(Stored items)
------------------------------------------------------------------------

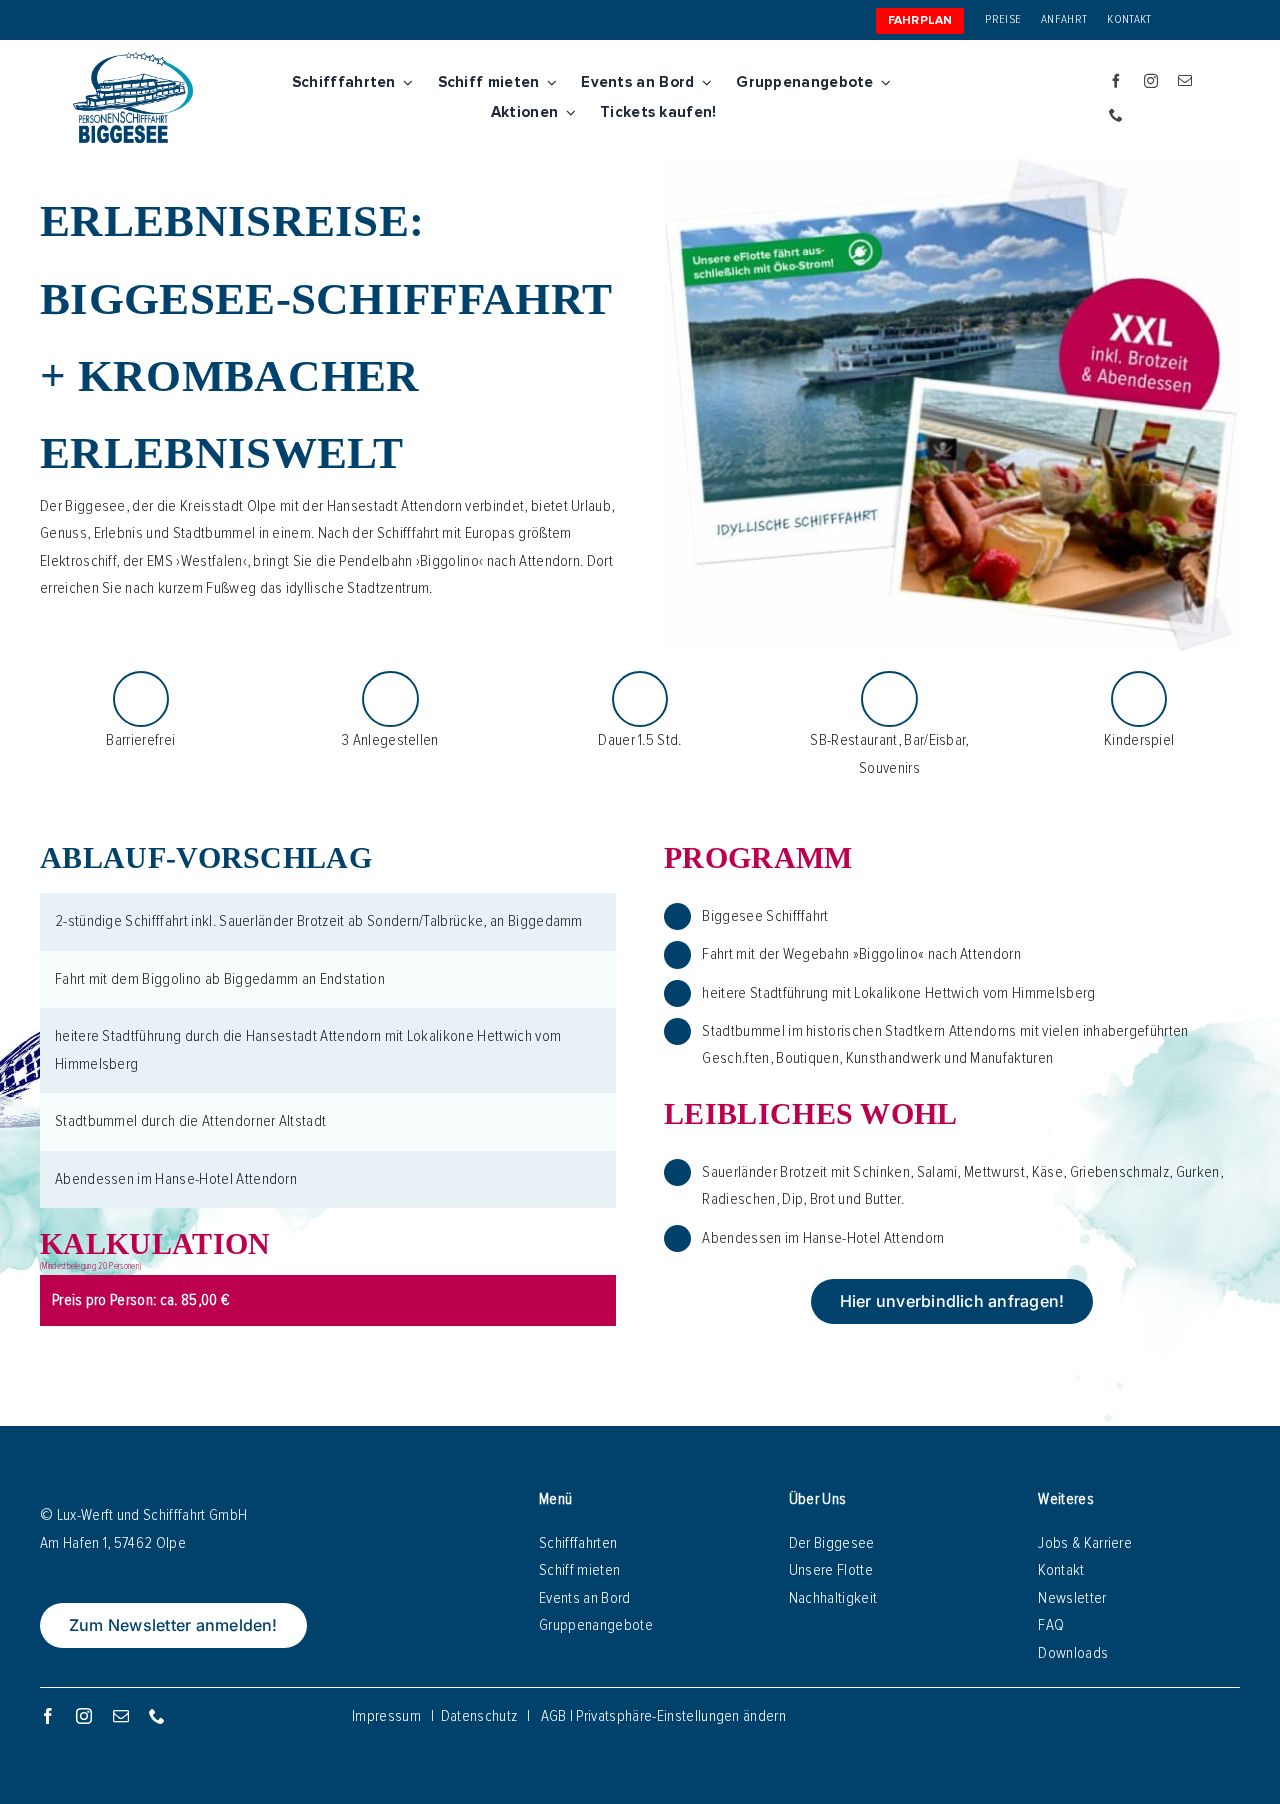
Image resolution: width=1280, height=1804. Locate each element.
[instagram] (1151, 81)
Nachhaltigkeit (833, 1598)
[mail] (1185, 81)
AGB (554, 1716)
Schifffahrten (578, 1543)
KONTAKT (1129, 19)
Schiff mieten (579, 1570)
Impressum (386, 1716)
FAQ (1051, 1625)
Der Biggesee (832, 1543)
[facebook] (1116, 81)
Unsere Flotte (831, 1570)
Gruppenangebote (596, 1625)
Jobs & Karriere (1085, 1543)
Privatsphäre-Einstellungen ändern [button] (681, 1716)
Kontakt (1061, 1570)
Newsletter (1072, 1598)
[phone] (1116, 115)
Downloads (1073, 1653)
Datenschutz (479, 1716)
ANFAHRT (1064, 19)
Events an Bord (584, 1598)
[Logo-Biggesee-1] (133, 60)
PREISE (1003, 19)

------------------------------------------------------------------------

» **WHAT IS REQUIRED**: Your copy must hold every record above in its exact wording and must hold no pictures.

» **RESULT FOR THIS TASK**:
Image resolution: width=1280, height=1804. Locate each element.
[instagram] (1151, 81)
Nachhaltigkeit (833, 1598)
[mail] (1185, 81)
AGB (554, 1716)
Schifffahrten (578, 1543)
KONTAKT (1129, 19)
Schiff mieten (579, 1570)
Impressum (386, 1716)
FAQ (1051, 1625)
Der Biggesee (832, 1543)
[facebook] (1116, 81)
Unsere Flotte (831, 1570)
Gruppenangebote (596, 1625)
Jobs & Karriere (1085, 1543)
Privatsphäre-Einstellungen ändern [button] (681, 1716)
Kontakt (1061, 1570)
Newsletter (1072, 1598)
[phone] (1116, 115)
Downloads (1073, 1653)
Datenschutz (479, 1716)
ANFAHRT (1064, 19)
Events an Bord (584, 1598)
[Logo-Biggesee-1] (133, 60)
PREISE (1003, 19)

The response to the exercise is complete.